• PARTS OF THE EXERCISE
a - In the forum thread on lowering a car, why does the front look higher than the back?
b - Copy the forum thread on lowering a car from "Yes when you" to "car is higher.", and switch "larger" to "bigger".

• SOURCE DOCUMENT
---+---

Yes when you buy springs of an even denomination, as in 1.5" or 2", you are lowering the car that many inches all around. The reason the front looks higher than the back is because the front wheel wells are larger than the rear ones, not because the front of the car is higher.


----------



## PatScottAKA99XE (Apr 30, 2002)

You only gain the extra travel from B13 front struts if you have coilovers. That is the ONLY way to get the gain. B13 front struts are useless with out them!


----------



## Exalta (Jan 21, 2003)

If you really want a cheap way to drop your car,then take out the springs and cut them.
But I recommend saving money to buy a decent suspension setup


----------



## bahearn (Jul 15, 2002)

Kieran, you're still bottoming out because even AGX and springs can't handle those Dukes of Hazzard jumps you make. Stay *on the track*.


----------



## Guest (Feb 17, 2003)

bahearn said:


> *Kieran, you're still bottoming out because even AGX and springs can't handle those Dukes of Hazzard jumps you make. Stay on the track. *


I was bottoming before the Motivational rear plates. Now that I have them, I realize how *MUCH* I was bottoming out. And even now, I know/realize that I'm bottoming out. 

And FYI, all off-track excursions I take are on nice, smooth, even surfaces  The car has only once been somewhat airborn and that wasn't really my fault... well, maybe kinda sorta


----------

---+---

• SUPPLIED INFORMATION
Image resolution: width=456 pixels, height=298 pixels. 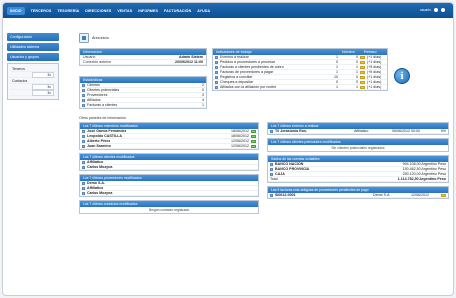 What do you see at coordinates (443, 10) in the screenshot?
I see `logout-icon` at bounding box center [443, 10].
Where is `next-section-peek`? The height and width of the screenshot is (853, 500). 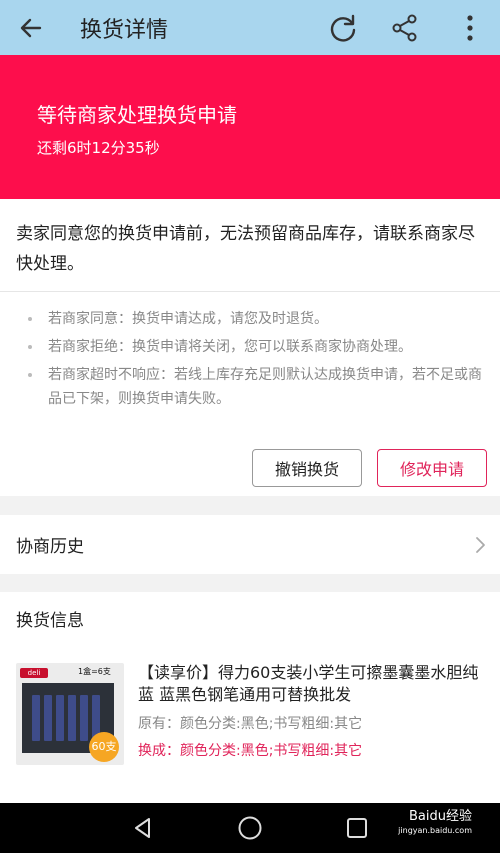 next-section-peek is located at coordinates (250, 794).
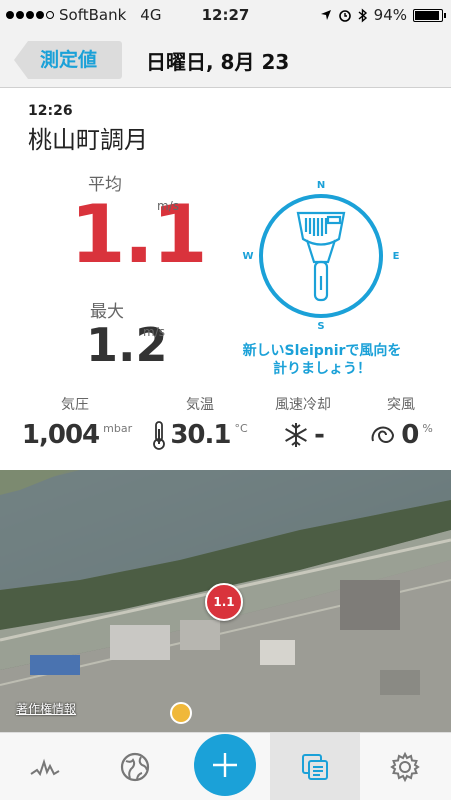 The image size is (451, 800). I want to click on tab-settings, so click(405, 766).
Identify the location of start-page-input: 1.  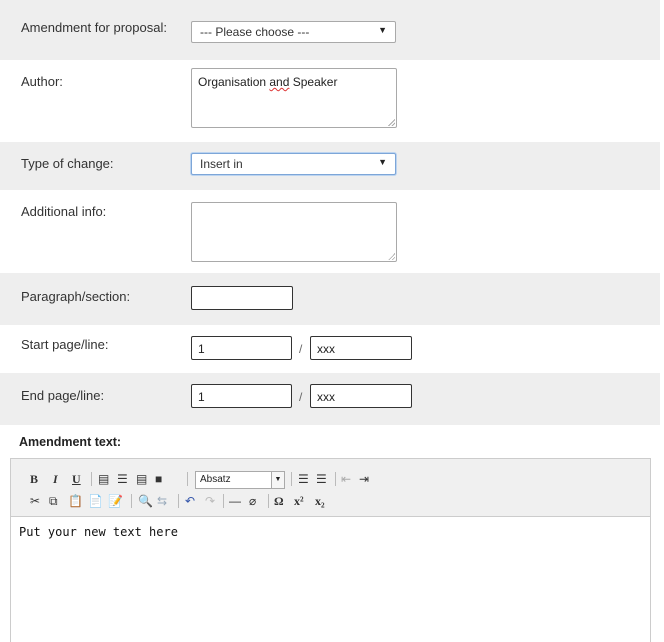
(242, 348).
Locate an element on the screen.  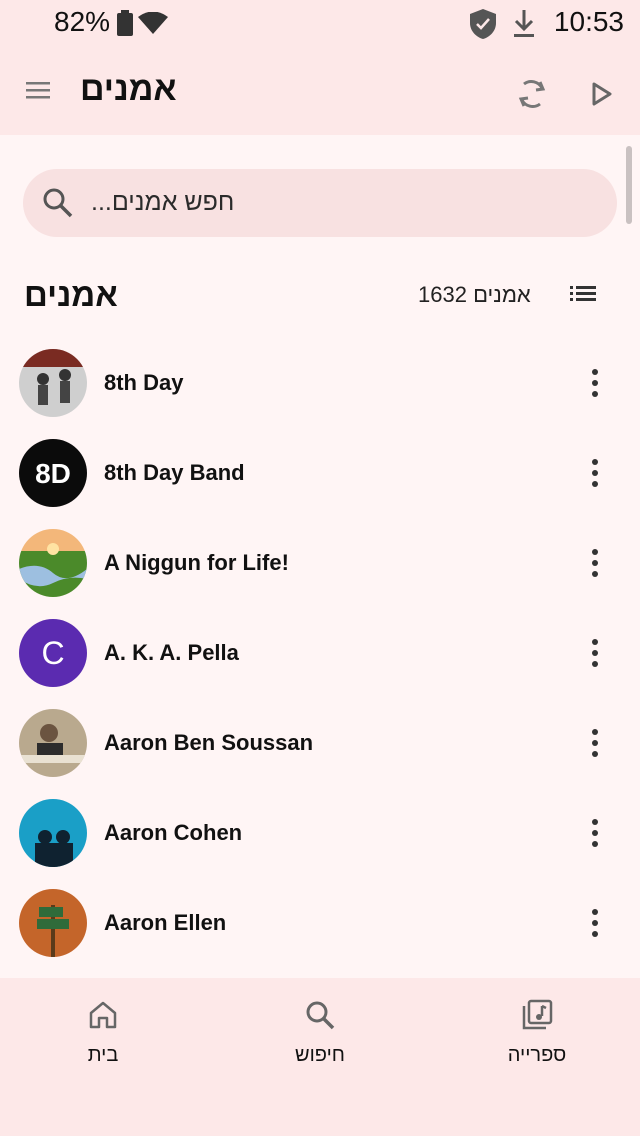
status-time: 10:53 is located at coordinates (588, 22).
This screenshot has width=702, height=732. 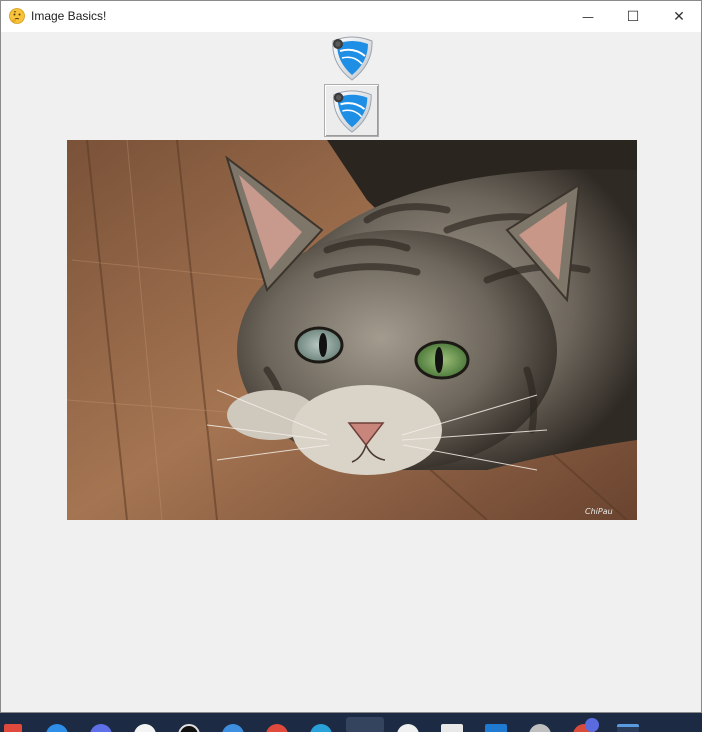 I want to click on taskbar, so click(x=351, y=722).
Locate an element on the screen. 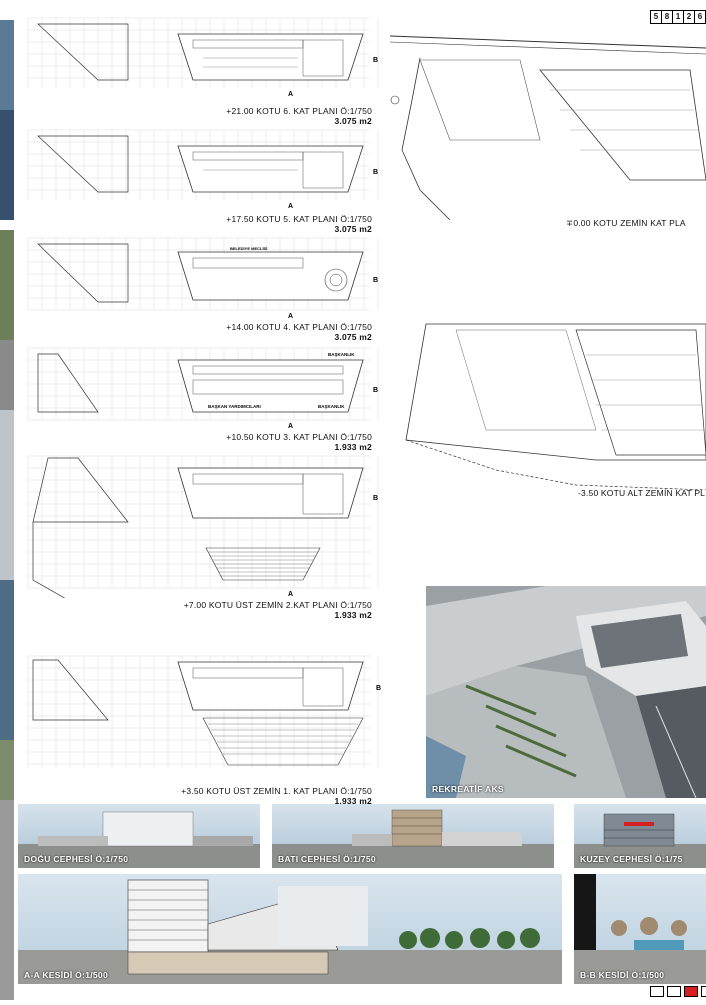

---+---

• ANSWERS BY ITEM
a - Because the front wheel wells are larger than the rear ones.

b -
Yes when you buy springs of an even denomination, as in 1.5" or 2", you are lowering the car that many inches all around. The reason the front looks higher than the back is because the front wheel wells are bigger than the rear ones, not because the front of the car is higher.